Bir Üçüncü Sayfa Haberinde Kurgusal Hareketler

Kadın yatağın ortasında ağlamaktadır ve sırada o vardır…
Kadın yatağın ortasında ağlamaktadır ve sırada o vardır…

Kapıda bu durumu karısına nasıl anlatacağını düşünür. En nihayetinde anahtarı ile kapıyı açıp içeri girer. Odaları yoklar ama karısı yoktur, en son yatak odasına girdiğinde karısını ve yanındaki adamı namünasip bir halde görür. Şok olur! Hiç düşünmeden mutfağa gidip çekmecedeki en büyük bıçağı seçer ve giyinmeye çalışan, telaş içindeki adamın karın boşluğuna saplar.
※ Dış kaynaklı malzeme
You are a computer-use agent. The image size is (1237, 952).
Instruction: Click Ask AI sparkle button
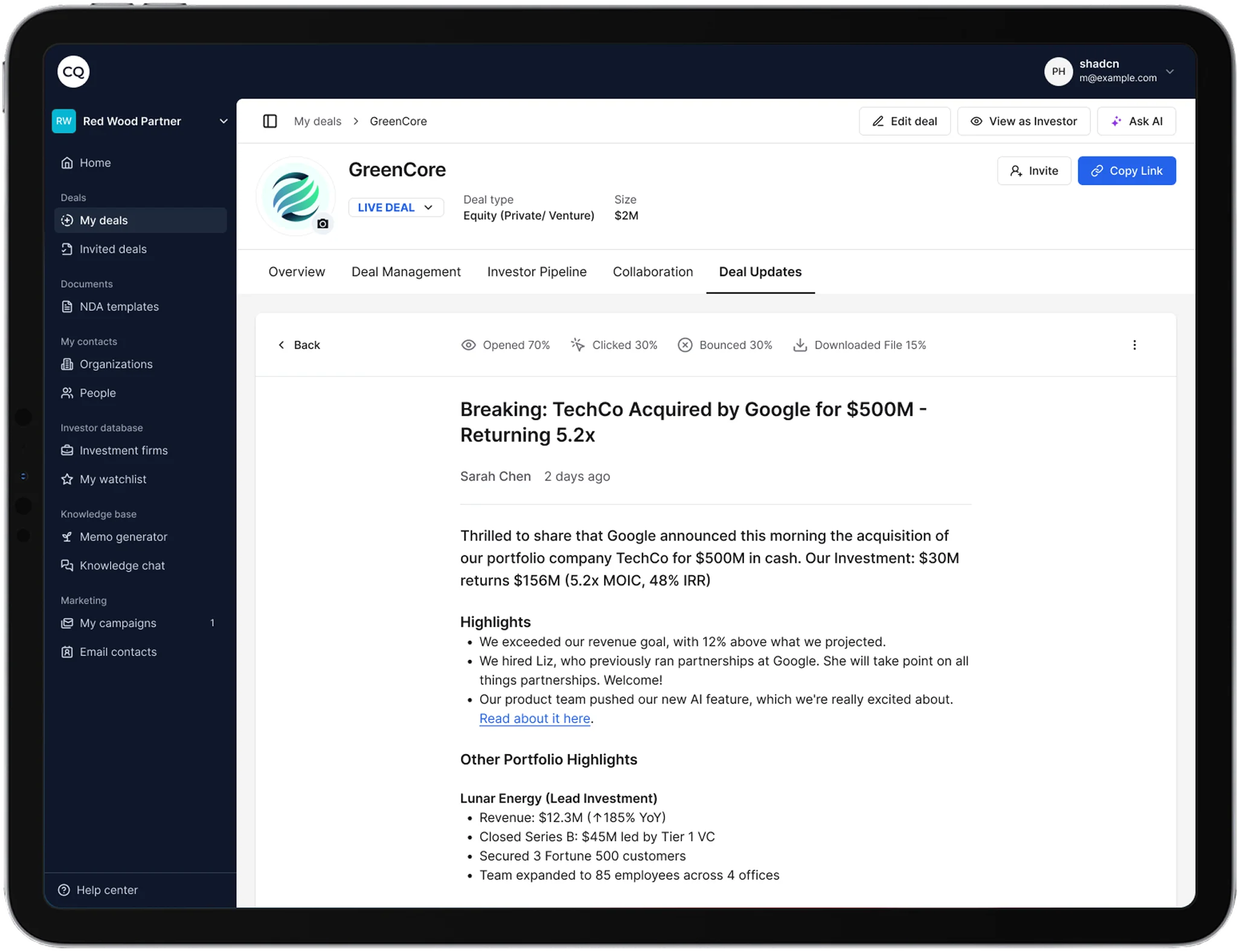pyautogui.click(x=1136, y=121)
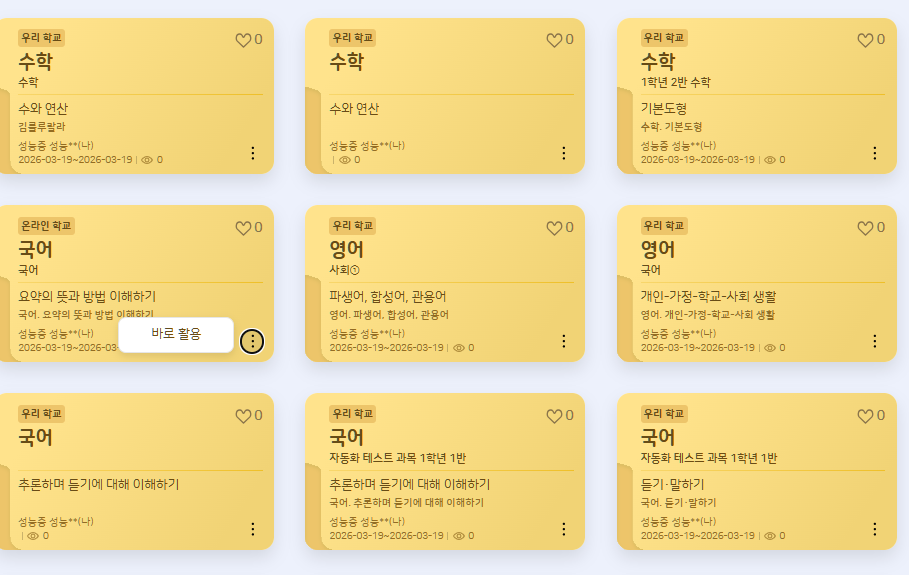Open kebab menu on 개인-가정-학교-사회 생활 card
Screen dimensions: 909x575
coord(875,341)
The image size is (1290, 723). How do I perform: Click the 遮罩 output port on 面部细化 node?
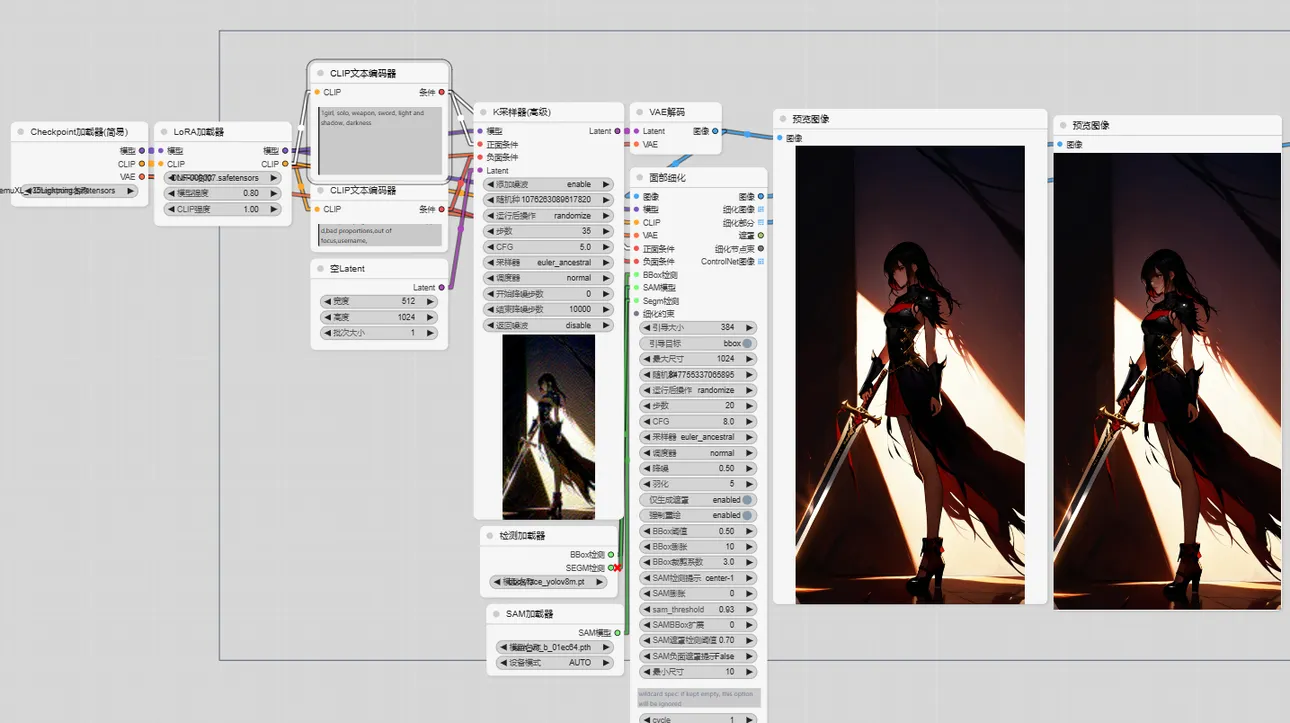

Gazetelerin artık meşhur olmuş üçüncü sayfa haberlerinden bir tanesini kurgulayarak başlayalım. Dışarıdan mutlu bir çift gibi görünen E. F. ile M. F. sıradan günlerinden birini yaşamaktadırlar. M. F. her zamanki saatte evden ayrılıp iş yerinin yolunu tutmuştur. Çalıştığı fabrikaya vardığında tatsız bir sürprizle karşılaşır ve işten çıkarıldığını öğrenir. Bu durumu hemen hazmedemediği için öğlene kadar sokaklarda dolanır sonrasında yapacak başka bir işi olmadığından evine döner. Kapıda bu durumu karısına nasıl anlatacağını düşünür. En nihayetinde anahtarı ile kapıyı açıp içeri girer. Odaları yoklar ama karısı yoktur, en son yatak odasına girdiğinde karısını ve yanındaki adamı namünasip bir halde görür. Şok olur! Hiç düşünmeden mutfağa gidip çekmecedeki en büyük bıçağı seçer ve yatak odasına dönüp kıyafetlerini giyinmeye çalışan, telaş içindeki adamın karın boşluğuna saplar. Kadın yatağın ortasında ağlamaktadır ve sırada o vardır…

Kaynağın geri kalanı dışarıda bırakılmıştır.